Exercise requirements: Each line from the one containing "Informasi Layanan Pengadilan (47, 742)" through the last line of the records below is to be repeated as written, with nothing added.

Supplied data:

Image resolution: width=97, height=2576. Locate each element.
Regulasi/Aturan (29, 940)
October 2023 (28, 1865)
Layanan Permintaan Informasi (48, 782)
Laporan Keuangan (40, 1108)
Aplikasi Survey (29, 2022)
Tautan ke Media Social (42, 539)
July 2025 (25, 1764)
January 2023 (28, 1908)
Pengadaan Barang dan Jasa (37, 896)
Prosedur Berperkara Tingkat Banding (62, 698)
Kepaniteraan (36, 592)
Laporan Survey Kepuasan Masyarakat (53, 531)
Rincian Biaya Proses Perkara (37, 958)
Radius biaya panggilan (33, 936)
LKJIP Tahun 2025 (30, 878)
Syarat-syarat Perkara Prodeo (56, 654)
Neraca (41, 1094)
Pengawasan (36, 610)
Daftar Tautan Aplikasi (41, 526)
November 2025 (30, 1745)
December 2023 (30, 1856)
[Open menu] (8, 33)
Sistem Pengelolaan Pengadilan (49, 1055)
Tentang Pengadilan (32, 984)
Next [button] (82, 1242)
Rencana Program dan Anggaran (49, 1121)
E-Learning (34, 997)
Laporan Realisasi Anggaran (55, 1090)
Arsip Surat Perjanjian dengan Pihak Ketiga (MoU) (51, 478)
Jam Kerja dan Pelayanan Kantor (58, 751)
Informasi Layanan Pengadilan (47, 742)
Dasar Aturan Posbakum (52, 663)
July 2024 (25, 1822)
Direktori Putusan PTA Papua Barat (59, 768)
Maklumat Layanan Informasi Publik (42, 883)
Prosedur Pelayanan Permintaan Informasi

Output below:
Informasi Layanan Pengadilan (47, 742)
Dasar Aturan Posbakum (52, 663)
July 2024 (25, 1822)
Direktori Putusan PTA Papua Barat (59, 768)
Maklumat Layanan Informasi Publik (42, 883)
Prosedur Pelayanan Permintaan Informasi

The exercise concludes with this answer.